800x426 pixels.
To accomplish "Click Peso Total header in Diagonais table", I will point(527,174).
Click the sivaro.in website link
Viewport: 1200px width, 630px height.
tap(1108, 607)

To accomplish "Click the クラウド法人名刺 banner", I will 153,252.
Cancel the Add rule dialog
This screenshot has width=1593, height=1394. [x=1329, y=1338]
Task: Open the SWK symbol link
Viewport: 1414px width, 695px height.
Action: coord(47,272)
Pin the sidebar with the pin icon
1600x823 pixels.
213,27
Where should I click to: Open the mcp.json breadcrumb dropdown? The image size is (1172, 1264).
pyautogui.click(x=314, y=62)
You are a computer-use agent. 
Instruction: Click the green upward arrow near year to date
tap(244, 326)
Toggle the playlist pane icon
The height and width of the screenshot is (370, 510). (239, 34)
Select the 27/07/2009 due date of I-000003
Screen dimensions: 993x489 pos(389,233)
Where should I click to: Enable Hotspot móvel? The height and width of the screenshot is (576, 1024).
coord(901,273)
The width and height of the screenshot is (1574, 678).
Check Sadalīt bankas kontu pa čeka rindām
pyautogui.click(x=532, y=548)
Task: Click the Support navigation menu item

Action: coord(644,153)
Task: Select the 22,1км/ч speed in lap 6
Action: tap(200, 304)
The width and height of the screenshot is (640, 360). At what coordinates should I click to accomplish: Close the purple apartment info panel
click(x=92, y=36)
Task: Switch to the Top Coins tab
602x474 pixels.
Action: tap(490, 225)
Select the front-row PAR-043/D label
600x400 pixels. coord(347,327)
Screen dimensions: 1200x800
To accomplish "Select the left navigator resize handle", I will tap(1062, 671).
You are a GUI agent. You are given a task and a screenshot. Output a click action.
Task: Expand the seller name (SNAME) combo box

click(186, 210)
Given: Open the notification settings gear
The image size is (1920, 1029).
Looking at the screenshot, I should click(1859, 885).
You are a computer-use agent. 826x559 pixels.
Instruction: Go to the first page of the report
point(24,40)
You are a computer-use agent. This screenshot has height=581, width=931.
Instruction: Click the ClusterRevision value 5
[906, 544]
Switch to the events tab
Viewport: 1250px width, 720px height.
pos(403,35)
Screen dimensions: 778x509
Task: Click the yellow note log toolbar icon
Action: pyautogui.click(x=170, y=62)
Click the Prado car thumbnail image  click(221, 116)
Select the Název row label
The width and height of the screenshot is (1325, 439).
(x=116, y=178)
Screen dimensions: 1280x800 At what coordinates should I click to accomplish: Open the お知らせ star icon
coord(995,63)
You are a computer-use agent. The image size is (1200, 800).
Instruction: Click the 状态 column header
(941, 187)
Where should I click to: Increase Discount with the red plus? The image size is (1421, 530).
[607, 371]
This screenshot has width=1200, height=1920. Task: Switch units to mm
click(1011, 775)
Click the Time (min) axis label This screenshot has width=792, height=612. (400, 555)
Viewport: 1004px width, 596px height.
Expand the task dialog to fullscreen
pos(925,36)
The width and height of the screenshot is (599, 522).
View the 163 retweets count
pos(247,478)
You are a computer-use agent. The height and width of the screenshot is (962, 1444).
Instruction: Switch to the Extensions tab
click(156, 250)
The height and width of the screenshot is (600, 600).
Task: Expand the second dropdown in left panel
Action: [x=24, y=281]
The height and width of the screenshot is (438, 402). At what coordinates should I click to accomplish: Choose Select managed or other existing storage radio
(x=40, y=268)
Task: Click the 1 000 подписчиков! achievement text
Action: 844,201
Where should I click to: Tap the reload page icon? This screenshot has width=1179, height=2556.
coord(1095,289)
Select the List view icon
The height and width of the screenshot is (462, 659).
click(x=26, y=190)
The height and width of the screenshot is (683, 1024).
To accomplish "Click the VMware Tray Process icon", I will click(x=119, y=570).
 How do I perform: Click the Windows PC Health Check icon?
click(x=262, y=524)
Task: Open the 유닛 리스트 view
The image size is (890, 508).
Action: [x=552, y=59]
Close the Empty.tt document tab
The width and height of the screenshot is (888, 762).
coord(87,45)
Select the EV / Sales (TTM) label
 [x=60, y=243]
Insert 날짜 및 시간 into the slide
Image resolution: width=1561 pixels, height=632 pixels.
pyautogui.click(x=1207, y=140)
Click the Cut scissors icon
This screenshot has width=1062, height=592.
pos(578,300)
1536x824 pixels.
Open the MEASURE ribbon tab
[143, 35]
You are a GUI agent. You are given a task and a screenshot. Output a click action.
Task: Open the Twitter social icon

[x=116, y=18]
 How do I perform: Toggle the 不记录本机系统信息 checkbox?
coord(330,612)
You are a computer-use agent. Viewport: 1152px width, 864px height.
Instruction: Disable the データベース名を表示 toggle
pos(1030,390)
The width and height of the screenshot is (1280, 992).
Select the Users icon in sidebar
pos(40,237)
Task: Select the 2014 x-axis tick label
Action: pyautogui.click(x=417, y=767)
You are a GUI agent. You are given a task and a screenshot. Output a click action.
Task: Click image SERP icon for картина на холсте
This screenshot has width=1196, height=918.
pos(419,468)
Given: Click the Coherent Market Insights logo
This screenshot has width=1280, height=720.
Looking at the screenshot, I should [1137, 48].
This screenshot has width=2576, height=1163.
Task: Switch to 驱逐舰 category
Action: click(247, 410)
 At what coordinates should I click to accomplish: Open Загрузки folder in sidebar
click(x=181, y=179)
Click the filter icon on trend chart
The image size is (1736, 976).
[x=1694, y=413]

***

### TASK TO COMPLETE:
Exactly how many lines of the records above contain "computer"? Please state only the number.

### REPLY TO THE EXERCISE:
6